DHCP on WAN suddenly started failing
-
Thanks for the tip! I made the same change and I've had no failures for 3 days now. Might be a little premature but seems to have cleared up the issue. I appreciate the help.
-
Of course! Day number 4 and I'm down again. The quality IP change definitely improved things but there's still no auto-recovery after a WAN failure. I am now trying one of the shell scripts above along with cron to reset my WAN interface. This has already worked once since last night and is the first auto-recovery I've had!
-
I have this exact same issue. I use pfSense at about 18 different sites across the valley here and NONE of them have exhibited this kind of behavior before. I too have Comcast and this seems to happen about once every 3 or 4 days. My logs are essentially identical to those that are already on here. Thanks for any help.
-
I updated our 2.0.2 pfsense box to 2.0.3 yesterday. Since then, our WAN interface dies repeatedly.

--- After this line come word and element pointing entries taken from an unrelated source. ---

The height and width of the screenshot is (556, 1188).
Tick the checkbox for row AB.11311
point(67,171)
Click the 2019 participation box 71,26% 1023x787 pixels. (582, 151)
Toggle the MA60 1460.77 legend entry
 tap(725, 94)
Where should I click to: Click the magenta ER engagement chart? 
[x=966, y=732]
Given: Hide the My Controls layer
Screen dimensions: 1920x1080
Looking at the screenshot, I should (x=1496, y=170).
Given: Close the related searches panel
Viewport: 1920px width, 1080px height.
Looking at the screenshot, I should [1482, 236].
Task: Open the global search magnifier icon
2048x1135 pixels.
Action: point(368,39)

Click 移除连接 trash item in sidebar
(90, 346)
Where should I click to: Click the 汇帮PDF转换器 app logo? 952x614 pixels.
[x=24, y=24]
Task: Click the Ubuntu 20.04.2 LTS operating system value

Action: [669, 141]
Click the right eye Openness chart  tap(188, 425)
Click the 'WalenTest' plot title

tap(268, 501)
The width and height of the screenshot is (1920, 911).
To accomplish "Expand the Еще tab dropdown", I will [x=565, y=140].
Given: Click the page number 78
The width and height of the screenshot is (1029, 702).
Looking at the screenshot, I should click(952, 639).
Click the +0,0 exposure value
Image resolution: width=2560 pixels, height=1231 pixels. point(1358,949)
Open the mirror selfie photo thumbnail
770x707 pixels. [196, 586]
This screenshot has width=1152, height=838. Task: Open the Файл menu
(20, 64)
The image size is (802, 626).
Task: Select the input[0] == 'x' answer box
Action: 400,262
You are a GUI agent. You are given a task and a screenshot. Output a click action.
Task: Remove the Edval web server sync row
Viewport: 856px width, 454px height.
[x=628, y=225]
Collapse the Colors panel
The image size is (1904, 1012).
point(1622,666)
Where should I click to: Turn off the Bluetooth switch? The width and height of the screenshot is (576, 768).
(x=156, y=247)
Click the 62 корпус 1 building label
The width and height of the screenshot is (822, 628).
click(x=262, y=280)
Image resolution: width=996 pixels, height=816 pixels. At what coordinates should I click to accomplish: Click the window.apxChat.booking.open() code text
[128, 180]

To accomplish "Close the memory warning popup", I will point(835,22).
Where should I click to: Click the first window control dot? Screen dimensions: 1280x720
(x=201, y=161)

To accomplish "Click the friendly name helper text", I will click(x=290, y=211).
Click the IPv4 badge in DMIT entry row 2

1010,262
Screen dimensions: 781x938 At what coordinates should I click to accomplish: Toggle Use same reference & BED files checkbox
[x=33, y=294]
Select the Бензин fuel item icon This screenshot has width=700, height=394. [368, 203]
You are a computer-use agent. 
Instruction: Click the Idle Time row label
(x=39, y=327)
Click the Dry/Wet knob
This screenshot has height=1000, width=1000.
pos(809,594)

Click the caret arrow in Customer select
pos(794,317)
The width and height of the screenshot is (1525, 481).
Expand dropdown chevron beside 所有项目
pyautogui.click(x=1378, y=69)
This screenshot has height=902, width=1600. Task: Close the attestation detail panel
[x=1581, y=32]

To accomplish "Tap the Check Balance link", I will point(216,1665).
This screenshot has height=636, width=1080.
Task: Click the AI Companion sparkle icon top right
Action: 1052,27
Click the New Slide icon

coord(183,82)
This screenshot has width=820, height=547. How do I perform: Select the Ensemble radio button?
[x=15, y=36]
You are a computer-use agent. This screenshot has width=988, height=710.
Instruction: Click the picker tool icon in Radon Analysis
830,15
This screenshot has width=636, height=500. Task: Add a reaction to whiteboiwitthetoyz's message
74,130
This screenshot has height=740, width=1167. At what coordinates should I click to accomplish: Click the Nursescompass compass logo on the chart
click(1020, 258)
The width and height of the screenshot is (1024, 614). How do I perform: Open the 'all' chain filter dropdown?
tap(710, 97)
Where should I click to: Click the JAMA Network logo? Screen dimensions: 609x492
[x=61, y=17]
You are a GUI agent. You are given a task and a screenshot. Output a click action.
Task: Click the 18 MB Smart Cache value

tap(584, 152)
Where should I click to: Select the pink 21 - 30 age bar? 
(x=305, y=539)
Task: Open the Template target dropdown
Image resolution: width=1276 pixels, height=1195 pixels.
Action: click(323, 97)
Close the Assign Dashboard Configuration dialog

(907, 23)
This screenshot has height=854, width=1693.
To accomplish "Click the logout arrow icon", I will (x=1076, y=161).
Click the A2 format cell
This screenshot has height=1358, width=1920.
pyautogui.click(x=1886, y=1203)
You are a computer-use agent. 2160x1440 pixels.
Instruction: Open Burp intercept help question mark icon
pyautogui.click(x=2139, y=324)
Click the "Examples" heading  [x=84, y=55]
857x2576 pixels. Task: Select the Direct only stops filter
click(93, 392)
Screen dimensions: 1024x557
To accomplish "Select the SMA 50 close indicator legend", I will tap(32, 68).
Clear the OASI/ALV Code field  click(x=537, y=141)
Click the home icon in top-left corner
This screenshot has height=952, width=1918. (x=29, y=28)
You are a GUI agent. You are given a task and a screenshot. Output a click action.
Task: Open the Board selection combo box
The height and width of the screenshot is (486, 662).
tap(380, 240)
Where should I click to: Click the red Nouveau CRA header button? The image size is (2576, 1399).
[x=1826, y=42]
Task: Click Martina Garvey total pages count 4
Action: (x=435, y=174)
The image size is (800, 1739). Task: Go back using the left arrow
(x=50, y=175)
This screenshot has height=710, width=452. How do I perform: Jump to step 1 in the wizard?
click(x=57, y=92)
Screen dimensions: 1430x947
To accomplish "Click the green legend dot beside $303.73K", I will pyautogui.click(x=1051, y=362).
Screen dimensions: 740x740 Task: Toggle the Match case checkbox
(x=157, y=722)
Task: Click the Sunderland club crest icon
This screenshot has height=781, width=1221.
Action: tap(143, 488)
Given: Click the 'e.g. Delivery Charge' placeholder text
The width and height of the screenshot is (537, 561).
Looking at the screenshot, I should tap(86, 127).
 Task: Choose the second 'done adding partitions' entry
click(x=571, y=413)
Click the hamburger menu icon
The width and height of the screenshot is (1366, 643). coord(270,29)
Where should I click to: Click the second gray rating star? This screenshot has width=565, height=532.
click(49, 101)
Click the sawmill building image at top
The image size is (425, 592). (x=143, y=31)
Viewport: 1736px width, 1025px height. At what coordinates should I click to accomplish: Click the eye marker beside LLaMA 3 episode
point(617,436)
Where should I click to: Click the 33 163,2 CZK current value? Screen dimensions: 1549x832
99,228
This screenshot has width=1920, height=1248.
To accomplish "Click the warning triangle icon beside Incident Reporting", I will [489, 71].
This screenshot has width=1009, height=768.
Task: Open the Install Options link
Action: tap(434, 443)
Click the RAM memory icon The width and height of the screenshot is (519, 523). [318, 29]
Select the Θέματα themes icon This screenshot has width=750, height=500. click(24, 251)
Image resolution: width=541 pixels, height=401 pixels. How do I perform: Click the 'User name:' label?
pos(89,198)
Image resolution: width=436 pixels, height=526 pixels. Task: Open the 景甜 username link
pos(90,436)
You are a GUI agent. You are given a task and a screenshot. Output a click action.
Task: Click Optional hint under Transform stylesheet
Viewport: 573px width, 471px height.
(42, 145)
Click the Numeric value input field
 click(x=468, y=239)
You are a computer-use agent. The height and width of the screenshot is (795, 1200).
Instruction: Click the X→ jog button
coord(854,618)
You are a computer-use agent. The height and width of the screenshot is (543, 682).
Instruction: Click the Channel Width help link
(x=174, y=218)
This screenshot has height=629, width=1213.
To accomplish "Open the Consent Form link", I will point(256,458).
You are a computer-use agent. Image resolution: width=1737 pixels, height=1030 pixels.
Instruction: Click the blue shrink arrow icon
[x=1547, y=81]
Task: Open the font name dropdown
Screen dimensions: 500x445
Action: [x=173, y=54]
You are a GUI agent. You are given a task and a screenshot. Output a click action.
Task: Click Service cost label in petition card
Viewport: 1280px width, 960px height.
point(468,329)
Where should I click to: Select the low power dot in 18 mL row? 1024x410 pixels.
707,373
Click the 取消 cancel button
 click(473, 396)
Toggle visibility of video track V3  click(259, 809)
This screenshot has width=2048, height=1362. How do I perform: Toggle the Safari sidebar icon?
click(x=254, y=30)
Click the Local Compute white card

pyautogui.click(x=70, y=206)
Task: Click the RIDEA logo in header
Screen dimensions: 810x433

Because I control its upstream connection, I have even attempted to set the WAN interface to STATIC but it shows all traffic as blocked (on the status iterfaces screen).
I switch back to DHCP and it reconnects and the connection cycles constantly: status up dhcp up, status no carrier dhcp up, status up dhcp down
Seems like the same kind of issue others have reported?
Additional info:
I set the WAN to static settings (same as DHCP was providing), AND manually added Gateway route to the upstream router AND manually input google public DNS into the pfsense settings…and now my pfsense is working normally. (Before update, I used DHCP on the WAN which pulled both the IP and the ISP DNS from the router and everything worked.)
-
I hate to dredge this 2 month old thread up, but I'm having what I believe to be a similar or identical issue here; also on a cable modem for WAN, but I'm with Time Warner.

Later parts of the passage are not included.